Output exactly, in the material below, the lines from the one with "[Page d'accueil] (19, 95)" through the one with "[Chat] (115, 2566)". Omit all pictures.

## RECORDS TO PROCESS
□ □ □
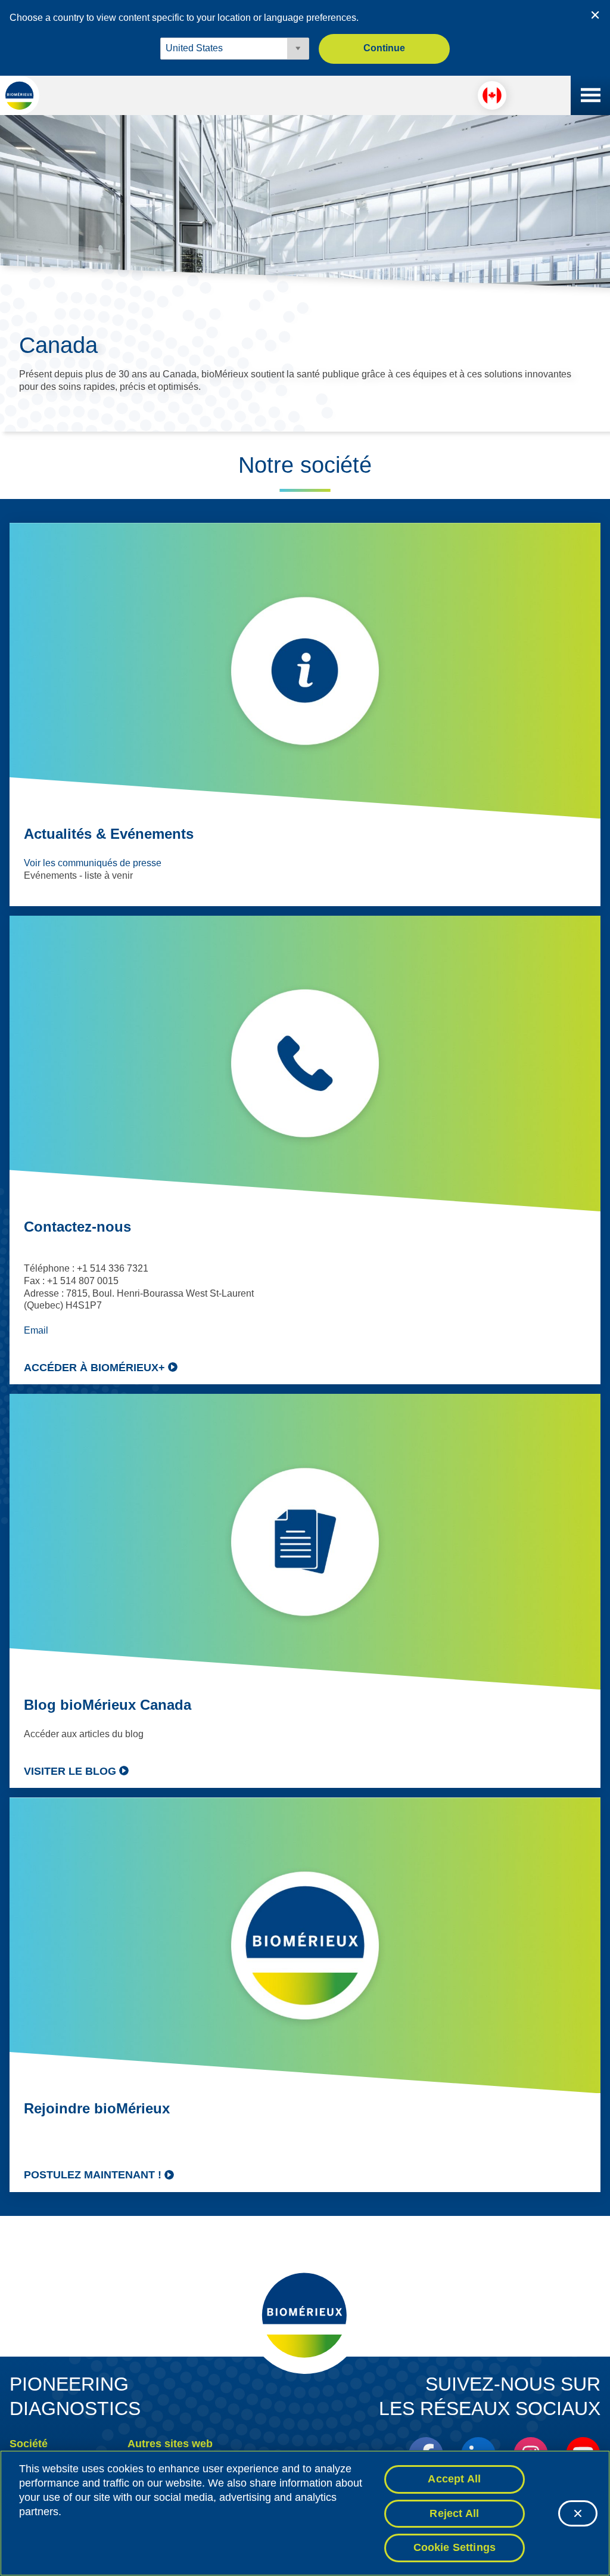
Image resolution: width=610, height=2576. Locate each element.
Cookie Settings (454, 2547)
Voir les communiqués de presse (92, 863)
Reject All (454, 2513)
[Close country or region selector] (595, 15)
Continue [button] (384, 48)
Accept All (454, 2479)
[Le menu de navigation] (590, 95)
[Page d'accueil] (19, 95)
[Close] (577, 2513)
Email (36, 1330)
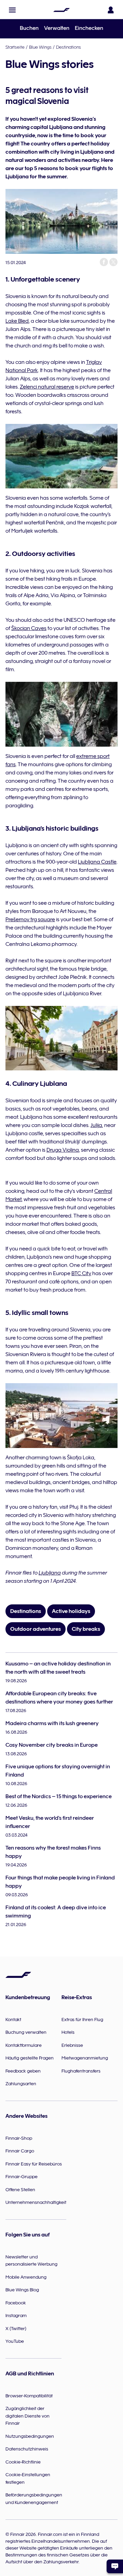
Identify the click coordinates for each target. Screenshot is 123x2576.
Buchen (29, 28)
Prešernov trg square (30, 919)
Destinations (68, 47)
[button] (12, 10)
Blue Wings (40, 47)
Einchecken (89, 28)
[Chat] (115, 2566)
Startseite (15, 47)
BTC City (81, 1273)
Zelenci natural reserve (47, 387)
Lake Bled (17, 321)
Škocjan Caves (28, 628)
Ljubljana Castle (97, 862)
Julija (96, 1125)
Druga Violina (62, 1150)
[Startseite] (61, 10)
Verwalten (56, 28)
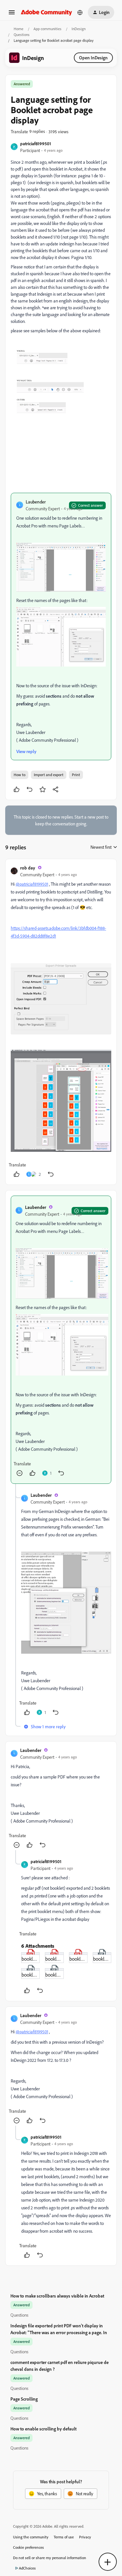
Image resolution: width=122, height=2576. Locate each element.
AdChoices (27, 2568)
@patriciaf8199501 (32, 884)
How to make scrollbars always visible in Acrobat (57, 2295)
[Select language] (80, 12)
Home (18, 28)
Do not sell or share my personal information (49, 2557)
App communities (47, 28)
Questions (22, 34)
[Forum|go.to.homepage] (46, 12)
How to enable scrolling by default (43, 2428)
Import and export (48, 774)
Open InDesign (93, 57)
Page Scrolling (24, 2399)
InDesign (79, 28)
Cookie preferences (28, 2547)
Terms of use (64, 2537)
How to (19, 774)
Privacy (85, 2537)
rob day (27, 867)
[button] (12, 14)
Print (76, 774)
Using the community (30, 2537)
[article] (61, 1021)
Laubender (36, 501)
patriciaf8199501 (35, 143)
□ □ □
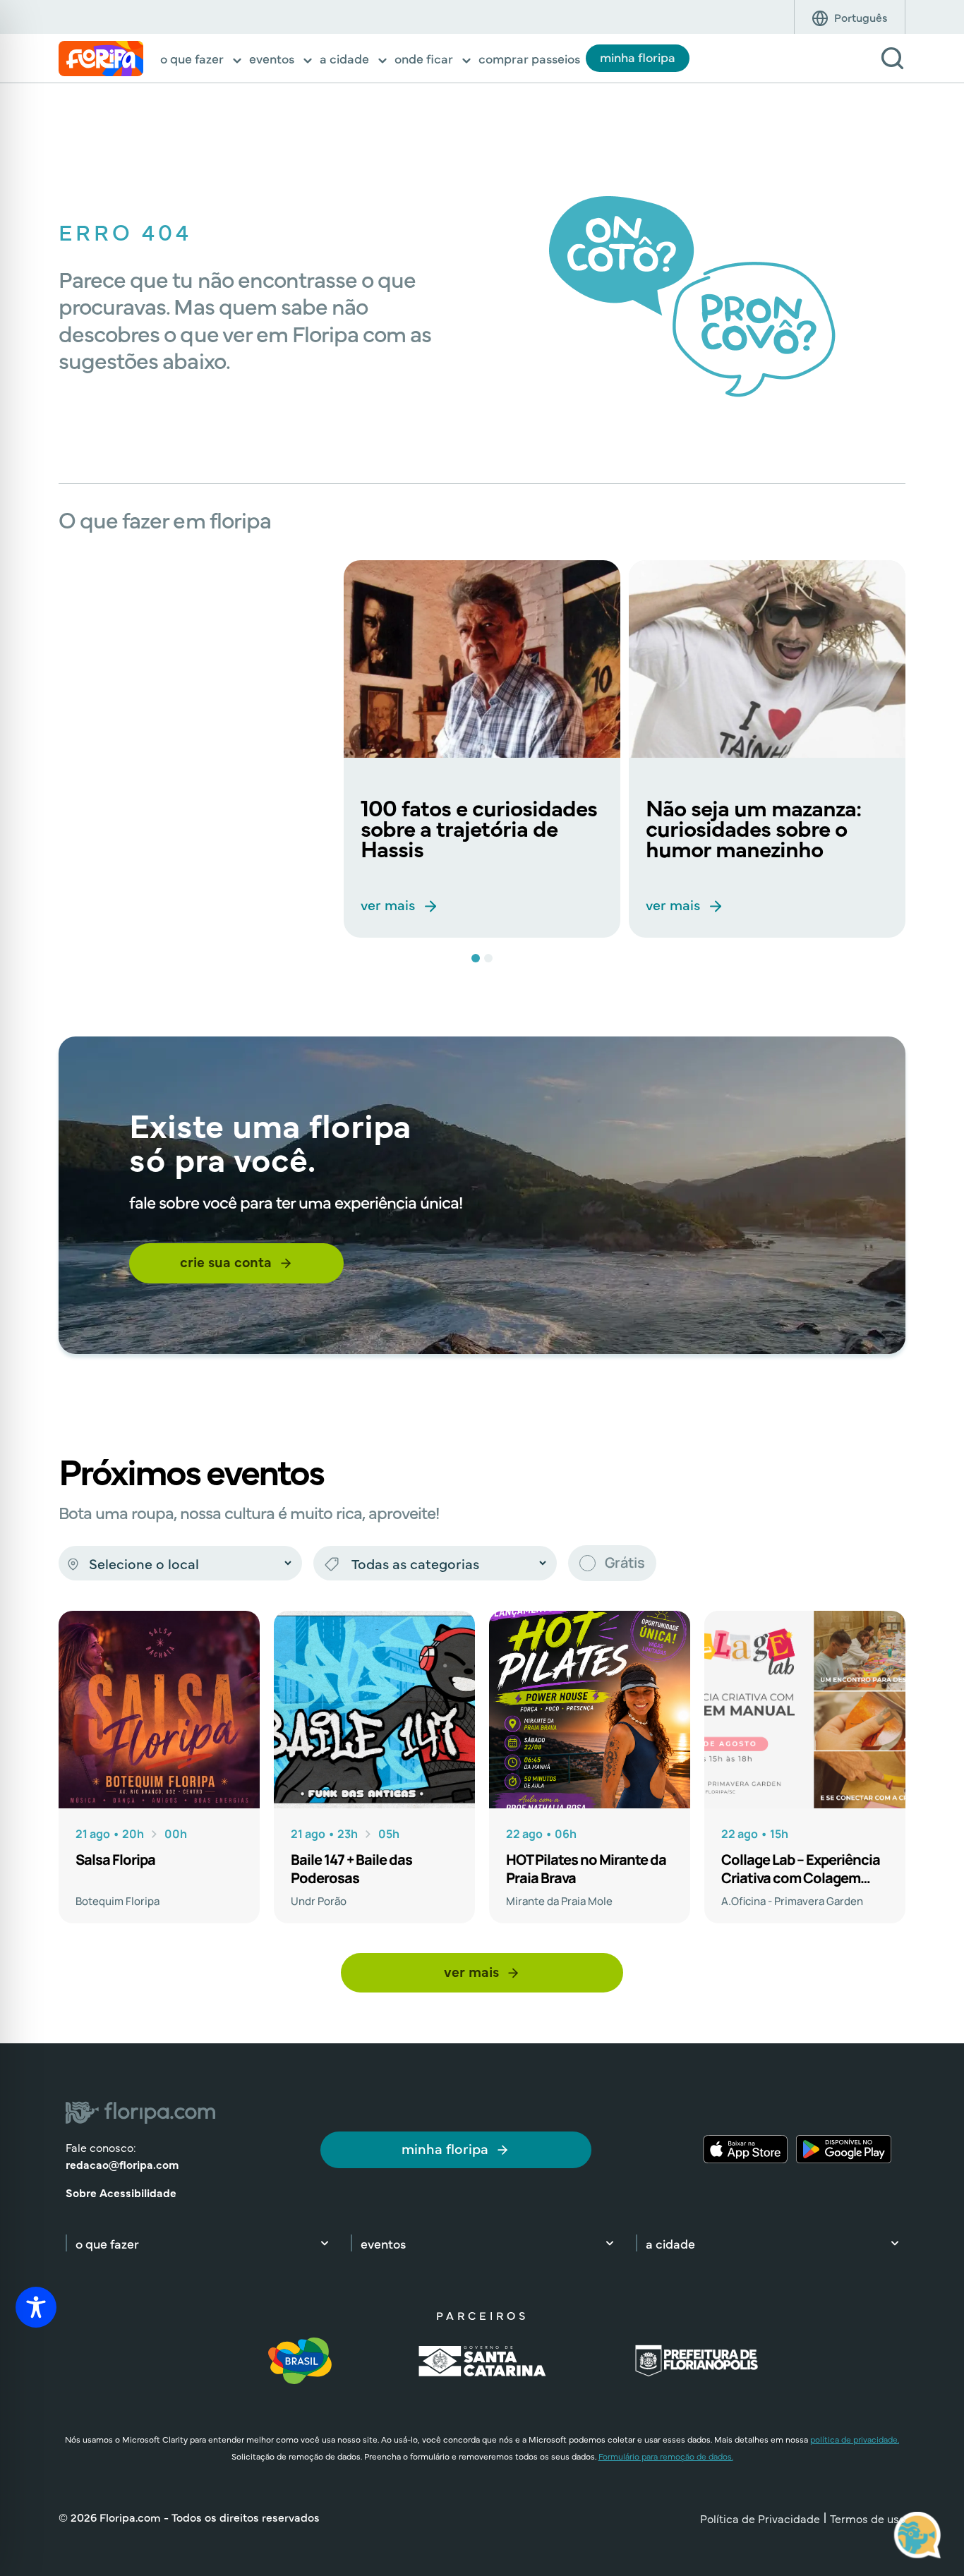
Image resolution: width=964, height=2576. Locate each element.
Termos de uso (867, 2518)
□ □ □
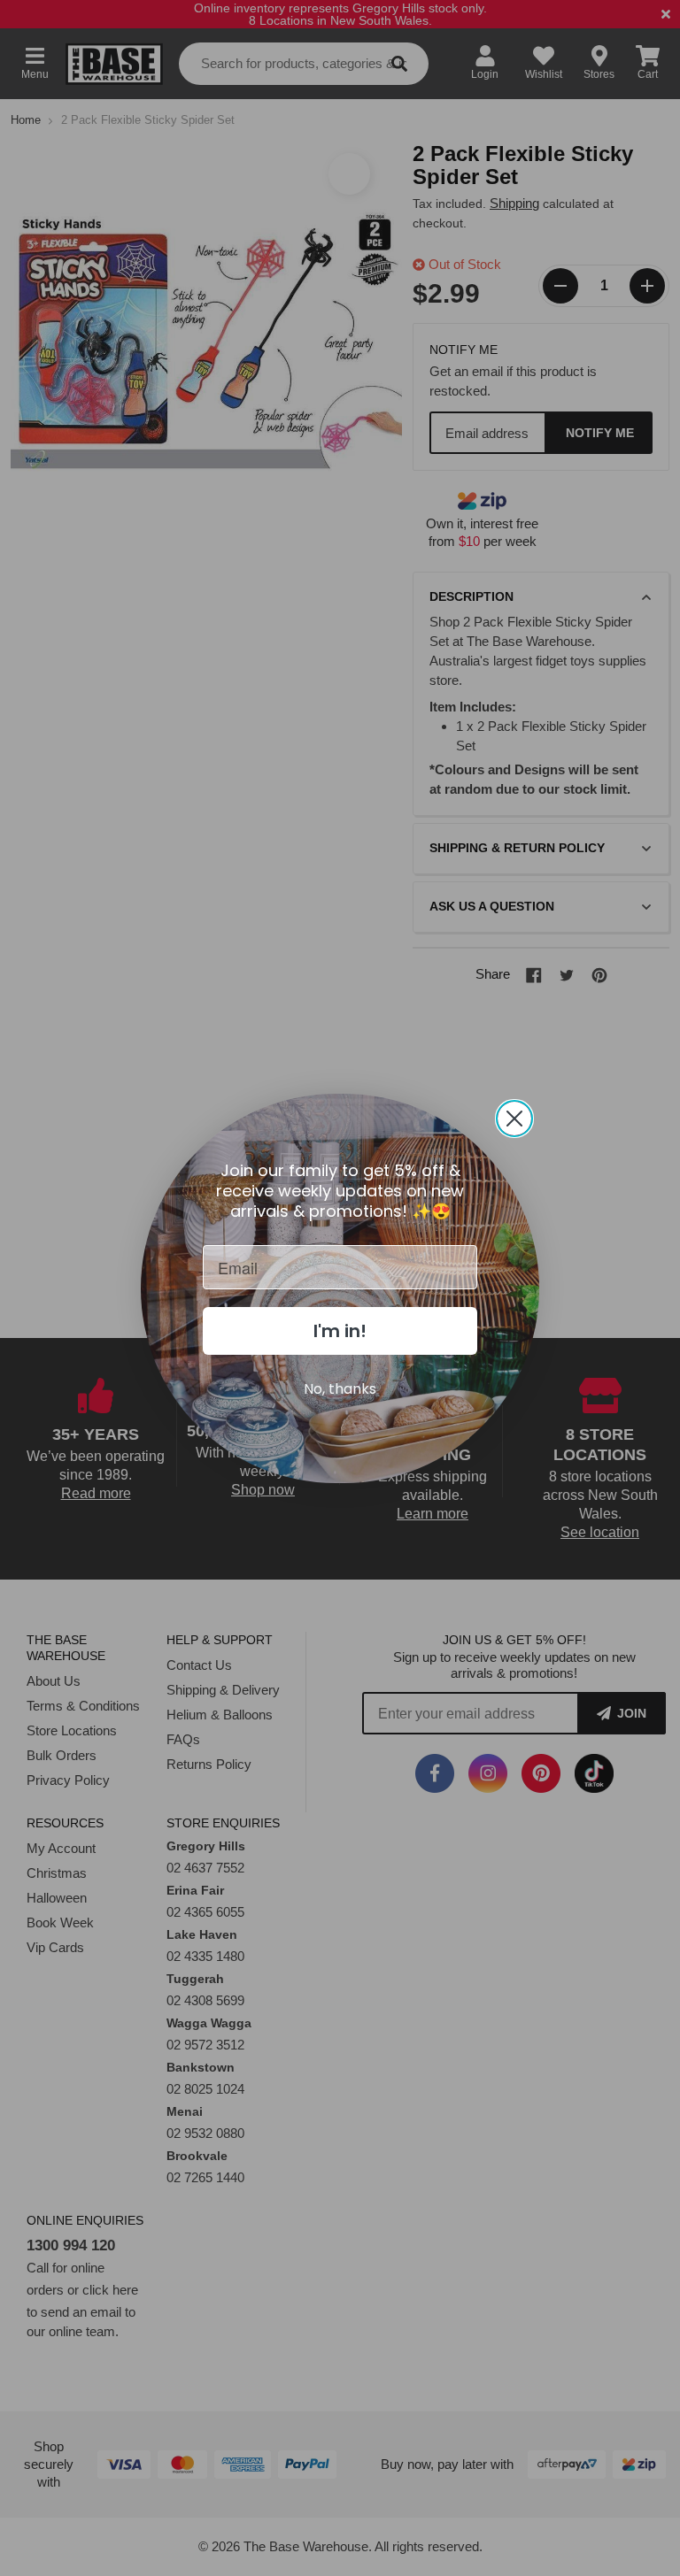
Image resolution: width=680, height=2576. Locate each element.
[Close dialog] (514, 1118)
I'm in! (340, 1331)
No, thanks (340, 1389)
□ □ □
## SOLVED PROBLEM
[Page d'accueil] (19, 95)
[Close] (577, 2513)
Email (36, 1330)
Identify the click coordinates for each target. Screenshot is 123x2576.
Buchen (29, 28)
Prešernov trg square (30, 919)
Destinations (68, 47)
[button] (12, 10)
Blue Wings (40, 47)
Einchecken (89, 28)
[Chat] (115, 2566)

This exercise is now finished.